Your output is to consist only of the line containing "Instruction: Enable Automatically" and the lines after it, through the end of the data, reproduced exactly.
(Source data Opens)
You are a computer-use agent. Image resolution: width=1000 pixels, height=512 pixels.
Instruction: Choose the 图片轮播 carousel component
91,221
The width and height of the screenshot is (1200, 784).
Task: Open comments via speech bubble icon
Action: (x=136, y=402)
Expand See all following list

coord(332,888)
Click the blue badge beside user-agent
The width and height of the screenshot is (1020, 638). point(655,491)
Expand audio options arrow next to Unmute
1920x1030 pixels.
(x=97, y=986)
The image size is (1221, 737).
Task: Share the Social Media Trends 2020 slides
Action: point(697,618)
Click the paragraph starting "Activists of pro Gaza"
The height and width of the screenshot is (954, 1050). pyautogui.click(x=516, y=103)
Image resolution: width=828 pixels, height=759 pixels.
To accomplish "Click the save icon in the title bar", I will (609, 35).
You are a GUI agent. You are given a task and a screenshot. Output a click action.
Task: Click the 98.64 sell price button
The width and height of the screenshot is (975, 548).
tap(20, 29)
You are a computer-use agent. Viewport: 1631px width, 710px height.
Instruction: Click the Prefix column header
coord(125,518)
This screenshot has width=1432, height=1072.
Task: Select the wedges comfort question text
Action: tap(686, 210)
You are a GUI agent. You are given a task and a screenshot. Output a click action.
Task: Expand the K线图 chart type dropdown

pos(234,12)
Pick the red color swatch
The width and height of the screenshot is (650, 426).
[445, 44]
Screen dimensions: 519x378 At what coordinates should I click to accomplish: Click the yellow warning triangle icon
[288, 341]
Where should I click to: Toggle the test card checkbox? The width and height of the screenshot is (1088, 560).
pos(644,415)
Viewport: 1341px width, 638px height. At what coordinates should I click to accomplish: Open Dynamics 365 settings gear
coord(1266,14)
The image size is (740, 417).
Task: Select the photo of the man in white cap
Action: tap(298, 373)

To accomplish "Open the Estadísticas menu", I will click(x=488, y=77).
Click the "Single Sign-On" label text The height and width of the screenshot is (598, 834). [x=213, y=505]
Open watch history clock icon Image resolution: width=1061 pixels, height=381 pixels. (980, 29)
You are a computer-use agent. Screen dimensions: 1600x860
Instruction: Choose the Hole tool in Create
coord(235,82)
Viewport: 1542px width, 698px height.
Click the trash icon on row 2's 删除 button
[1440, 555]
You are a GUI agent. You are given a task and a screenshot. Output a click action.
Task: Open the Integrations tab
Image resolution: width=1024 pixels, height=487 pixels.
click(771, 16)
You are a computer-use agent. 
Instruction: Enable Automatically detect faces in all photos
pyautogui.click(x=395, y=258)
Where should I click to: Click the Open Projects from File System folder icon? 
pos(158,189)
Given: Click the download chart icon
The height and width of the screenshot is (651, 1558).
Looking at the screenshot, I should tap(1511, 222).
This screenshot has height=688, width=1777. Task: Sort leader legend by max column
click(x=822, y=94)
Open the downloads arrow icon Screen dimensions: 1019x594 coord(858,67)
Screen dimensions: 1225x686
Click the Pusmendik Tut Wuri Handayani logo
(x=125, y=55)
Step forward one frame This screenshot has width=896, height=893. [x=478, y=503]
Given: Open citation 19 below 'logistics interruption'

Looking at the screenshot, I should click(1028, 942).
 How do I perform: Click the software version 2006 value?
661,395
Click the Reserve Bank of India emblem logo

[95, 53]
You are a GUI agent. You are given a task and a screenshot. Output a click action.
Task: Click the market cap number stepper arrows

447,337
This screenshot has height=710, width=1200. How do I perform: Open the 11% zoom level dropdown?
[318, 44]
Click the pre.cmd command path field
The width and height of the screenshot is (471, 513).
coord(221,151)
(Source data Closes)
**Written reply:**
Instruction: Enable Automatically detect faces in all photos
pyautogui.click(x=395, y=258)
Where should I click to: Click the Open Projects from File System folder icon? 
pos(158,189)
Given: Click the download chart icon
The height and width of the screenshot is (651, 1558).
Looking at the screenshot, I should tap(1511, 222).
This screenshot has height=688, width=1777. Task: Sort leader legend by max column
click(x=822, y=94)
Open the downloads arrow icon Screen dimensions: 1019x594 coord(858,67)
Screen dimensions: 1225x686
Click the Pusmendik Tut Wuri Handayani logo
(x=125, y=55)
Step forward one frame This screenshot has width=896, height=893. [x=478, y=503]
Given: Open citation 19 below 'logistics interruption'

Looking at the screenshot, I should click(1028, 942).
 How do I perform: Click the software version 2006 value?
661,395
Click the Reserve Bank of India emblem logo

[95, 53]
You are a GUI agent. You are given a task and a screenshot. Output a click action.
Task: Click the market cap number stepper arrows

447,337
This screenshot has height=710, width=1200. How do I perform: Open the 11% zoom level dropdown?
[318, 44]
Click the pre.cmd command path field
The width and height of the screenshot is (471, 513).
coord(221,151)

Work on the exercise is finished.